» Goal A: Write out all of the entries that follow the article about Baidu, and reproduce each line without any change.
------ Document text ------
INTERNET: Baidu Removes Millions of Ads, Shutters Travel Site

Bottom line: Baidu’s massive ad cleanup in May and shuttering of a site for travelers reflects ongoing pressure on its core ad-dependent search business while spotlighting its inability to branch into non-search areas.

Baidu search cleanup continues

Search giant Baidu (Nasdaq: BIDU) is in a couple of headlines as we head into the latter part of the week, reflecting two major challenges the company is facing. The larger headline says the company has just removed millions of ads, a whopping 237 million to be precise, for reasons including being misleading and promoting unhealthy topics like porn. The second has the company shuttering a relatively minor travel site, which made me laugh just slightly, since I wasn’t even aware the company had such a site.

The first story is certainly the most important, since Baidu still derives the vast majority of its money from ad sales related to its core search business. By comparison, the second story demonstrates once again Baidu’s inability to diversify into areas besides search. This particular travel investment, while probably quite small, follows a long stream of similar, and often much larger, investments into other areas like takeout dining, and e-commerce, just to name a few.
------ Data provided ------
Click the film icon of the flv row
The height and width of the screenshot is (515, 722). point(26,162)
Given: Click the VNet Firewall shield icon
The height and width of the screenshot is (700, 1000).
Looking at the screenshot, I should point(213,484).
------
» Goal B: How many ads does the article about Baidu say the company removed?

» Exercise result A:
Click the film icon of the flv row
The height and width of the screenshot is (515, 722). point(26,162)
Given: Click the VNet Firewall shield icon
The height and width of the screenshot is (700, 1000).
Looking at the screenshot, I should point(213,484).

» Exercise result B: 237 million